Activity | Write out all entries word for word.
-- Opening Marker --
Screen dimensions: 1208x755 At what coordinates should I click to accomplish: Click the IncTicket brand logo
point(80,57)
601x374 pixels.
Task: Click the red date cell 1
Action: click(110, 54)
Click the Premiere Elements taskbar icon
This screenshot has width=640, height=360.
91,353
-- Closing Marker --
Task output |
Screen dimensions: 1208x755 At what coordinates should I click to accomplish: Click the IncTicket brand logo
point(80,57)
601x374 pixels.
Task: Click the red date cell 1
Action: click(110, 54)
Click the Premiere Elements taskbar icon
This screenshot has width=640, height=360.
91,353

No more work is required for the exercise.